International Atomic Time (TIA) - I think this is what the USCG RDC meant when they said that UTC was 32 seconds off from GMT back when I visited them in 2007 (32 is from memory.  YMMV).

General Timestamp API Project - I should really look into what this project says before saying anything more about how time should be logged.  Should it be in TIA?

DFC77 The German radio broadcasts of time, which is the same basic concept as WWV broadcasts of time in the US, NPL from England, and TDL from France. apparently has tons of time information.

I know just a little about Precision Time Protocol (PTP V2 / IEEE 1588-2008), but not enough to be useful and have never had a chance to try it.

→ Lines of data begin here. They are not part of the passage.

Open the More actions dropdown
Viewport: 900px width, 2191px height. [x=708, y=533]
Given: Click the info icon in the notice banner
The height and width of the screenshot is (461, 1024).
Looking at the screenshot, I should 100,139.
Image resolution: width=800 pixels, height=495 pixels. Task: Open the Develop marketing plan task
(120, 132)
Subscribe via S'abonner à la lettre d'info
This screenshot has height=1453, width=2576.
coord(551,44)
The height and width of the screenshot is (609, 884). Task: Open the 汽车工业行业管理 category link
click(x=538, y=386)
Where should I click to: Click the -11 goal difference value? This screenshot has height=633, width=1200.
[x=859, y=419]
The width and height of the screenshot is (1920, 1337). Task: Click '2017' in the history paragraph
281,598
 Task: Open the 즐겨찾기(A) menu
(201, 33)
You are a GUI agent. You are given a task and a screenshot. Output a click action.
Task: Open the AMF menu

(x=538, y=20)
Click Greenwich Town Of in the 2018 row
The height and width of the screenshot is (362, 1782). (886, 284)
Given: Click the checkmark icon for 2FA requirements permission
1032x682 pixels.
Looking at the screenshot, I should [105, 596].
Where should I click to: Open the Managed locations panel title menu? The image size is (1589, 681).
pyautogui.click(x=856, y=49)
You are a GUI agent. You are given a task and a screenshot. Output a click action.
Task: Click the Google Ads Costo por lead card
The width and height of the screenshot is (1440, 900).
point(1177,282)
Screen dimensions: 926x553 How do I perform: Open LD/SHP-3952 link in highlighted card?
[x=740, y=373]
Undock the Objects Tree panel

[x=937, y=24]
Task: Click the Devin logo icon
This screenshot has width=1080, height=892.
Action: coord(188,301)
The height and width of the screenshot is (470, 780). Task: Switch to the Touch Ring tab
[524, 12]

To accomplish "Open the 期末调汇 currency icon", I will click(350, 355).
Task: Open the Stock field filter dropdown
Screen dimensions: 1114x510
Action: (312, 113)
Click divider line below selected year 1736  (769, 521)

It would be a great project to do an open data logging computer that integrated the ability to use NTP network time if nothing else worked well, GNSS/GPS time(s), PTP, radio times and/or anything else that was available and was designed to accurately (as possible) record data coming into the device from sensors.

BTW, I took a quick peek at the NTP github repo and sad to see that the NTP bug list is hidden behind a login in a bugzilla database.  Not very accessible.  I don't see a continuous integration testing setup.  And to top it off, changes show up as from "unknown."